» Data to use:
= = = = =

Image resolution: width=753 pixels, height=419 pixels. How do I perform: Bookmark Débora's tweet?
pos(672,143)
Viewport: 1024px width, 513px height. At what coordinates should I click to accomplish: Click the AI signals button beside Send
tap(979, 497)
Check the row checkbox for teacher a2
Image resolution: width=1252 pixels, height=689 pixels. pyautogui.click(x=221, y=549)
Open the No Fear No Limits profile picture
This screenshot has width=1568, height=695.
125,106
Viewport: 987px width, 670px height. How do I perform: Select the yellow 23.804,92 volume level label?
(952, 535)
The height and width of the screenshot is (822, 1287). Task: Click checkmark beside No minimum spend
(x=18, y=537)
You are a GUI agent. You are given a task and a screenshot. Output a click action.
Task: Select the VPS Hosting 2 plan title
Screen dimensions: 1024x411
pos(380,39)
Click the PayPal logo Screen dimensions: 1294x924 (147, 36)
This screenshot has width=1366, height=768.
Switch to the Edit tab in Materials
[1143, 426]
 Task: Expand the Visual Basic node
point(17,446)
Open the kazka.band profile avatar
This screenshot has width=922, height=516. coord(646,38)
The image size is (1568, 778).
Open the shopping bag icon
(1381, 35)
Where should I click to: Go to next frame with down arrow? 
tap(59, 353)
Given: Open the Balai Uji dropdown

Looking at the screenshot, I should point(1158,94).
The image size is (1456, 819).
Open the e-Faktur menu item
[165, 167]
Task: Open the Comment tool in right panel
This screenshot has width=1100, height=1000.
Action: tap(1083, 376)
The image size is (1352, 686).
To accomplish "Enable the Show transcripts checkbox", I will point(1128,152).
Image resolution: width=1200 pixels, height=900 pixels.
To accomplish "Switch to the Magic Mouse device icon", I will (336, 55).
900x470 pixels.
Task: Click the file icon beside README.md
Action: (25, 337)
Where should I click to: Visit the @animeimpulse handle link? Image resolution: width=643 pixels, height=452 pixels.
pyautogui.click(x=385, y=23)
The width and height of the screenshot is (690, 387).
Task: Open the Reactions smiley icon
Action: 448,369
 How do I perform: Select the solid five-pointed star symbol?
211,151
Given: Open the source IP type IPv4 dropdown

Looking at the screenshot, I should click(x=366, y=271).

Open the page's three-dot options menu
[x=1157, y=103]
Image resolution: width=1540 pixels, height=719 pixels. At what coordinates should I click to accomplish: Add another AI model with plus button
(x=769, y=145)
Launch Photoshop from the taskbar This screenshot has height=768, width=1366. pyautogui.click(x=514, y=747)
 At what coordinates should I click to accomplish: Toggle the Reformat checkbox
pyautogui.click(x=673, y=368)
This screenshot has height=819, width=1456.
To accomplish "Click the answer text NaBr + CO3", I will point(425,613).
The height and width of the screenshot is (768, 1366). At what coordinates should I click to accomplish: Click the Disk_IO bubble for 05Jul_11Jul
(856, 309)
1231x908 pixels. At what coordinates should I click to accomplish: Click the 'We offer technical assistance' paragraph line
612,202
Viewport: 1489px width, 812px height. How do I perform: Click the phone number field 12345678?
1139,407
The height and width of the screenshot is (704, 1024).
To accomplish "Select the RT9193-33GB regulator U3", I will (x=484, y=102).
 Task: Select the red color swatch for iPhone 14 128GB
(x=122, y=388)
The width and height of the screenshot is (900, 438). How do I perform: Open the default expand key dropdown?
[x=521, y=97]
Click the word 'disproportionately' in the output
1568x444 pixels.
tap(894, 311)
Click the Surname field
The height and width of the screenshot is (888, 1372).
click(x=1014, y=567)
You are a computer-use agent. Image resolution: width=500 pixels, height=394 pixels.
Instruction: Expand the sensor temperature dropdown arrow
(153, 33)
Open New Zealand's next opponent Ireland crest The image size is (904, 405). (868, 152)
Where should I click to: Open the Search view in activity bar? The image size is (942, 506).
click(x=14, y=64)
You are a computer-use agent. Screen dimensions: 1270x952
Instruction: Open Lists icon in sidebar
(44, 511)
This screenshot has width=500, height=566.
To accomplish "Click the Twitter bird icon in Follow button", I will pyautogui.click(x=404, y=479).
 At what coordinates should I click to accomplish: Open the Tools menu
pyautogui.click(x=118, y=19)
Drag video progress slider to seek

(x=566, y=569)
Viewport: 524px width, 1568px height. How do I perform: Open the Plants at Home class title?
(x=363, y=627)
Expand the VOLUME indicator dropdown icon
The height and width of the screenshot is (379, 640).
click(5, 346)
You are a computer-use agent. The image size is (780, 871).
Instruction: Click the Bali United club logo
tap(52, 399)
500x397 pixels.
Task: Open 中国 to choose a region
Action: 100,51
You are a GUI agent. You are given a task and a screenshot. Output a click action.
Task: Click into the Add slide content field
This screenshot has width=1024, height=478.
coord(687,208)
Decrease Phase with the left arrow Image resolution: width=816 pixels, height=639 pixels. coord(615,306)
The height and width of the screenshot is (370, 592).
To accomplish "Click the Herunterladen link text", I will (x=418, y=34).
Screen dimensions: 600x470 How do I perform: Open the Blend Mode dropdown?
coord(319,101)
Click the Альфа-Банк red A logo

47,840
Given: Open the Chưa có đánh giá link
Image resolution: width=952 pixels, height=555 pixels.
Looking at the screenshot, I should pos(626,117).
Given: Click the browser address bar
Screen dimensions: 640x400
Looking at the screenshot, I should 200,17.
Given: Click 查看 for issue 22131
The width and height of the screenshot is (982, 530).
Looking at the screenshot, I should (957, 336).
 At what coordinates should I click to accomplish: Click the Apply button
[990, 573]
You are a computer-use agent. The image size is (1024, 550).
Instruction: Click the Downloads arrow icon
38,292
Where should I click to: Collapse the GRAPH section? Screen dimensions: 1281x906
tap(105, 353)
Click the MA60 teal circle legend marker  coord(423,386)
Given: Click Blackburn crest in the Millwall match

= = = = =

» To do: All lines carrying the word "computer" must be copied from the data above.

» Reply:
You are a computer-use agent. Image resolution: width=500 pixels, height=394 pixels.
You are a computer-use agent. Screen dimensions: 1270x952
You are a computer-use agent. The image size is (780, 871).
You are a computer-use agent. The image size is (1024, 550).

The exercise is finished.